━━ Dataset records
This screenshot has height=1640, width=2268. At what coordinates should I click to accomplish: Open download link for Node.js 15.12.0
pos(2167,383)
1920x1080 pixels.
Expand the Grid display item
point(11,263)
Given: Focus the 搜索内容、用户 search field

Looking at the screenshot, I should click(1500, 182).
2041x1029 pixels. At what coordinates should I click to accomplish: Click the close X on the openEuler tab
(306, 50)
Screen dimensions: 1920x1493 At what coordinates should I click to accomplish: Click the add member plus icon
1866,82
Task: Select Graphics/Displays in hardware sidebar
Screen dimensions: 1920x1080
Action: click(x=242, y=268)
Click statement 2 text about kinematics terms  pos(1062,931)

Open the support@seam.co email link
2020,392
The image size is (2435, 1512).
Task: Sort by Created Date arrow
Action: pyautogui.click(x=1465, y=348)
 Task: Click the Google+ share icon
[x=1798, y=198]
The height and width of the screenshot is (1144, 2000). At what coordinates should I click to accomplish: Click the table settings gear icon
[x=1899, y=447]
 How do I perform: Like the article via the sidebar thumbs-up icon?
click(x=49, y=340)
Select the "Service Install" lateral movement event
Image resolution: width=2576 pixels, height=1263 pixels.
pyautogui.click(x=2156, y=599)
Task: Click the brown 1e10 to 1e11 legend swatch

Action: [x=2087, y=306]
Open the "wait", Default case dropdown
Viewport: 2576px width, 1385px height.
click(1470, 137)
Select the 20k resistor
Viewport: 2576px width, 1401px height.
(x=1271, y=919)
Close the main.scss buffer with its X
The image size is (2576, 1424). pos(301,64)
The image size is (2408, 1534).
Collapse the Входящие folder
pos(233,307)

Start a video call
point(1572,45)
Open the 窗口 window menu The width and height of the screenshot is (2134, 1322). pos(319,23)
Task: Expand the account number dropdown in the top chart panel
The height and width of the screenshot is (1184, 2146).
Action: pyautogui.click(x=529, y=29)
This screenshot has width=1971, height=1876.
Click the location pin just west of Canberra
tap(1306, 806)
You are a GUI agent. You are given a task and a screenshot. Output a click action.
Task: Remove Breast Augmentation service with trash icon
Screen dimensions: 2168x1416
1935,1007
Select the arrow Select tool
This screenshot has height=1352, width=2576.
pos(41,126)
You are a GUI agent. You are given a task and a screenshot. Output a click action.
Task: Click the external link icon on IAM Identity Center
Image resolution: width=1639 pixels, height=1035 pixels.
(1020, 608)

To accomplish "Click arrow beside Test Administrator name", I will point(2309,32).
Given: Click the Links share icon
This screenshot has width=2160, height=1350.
━━━━
> Task
Copy out every line of the data that includes "dropdown".

> Result of this exercise
Open the "wait", Default case dropdown
Task: Expand the account number dropdown in the top chart panel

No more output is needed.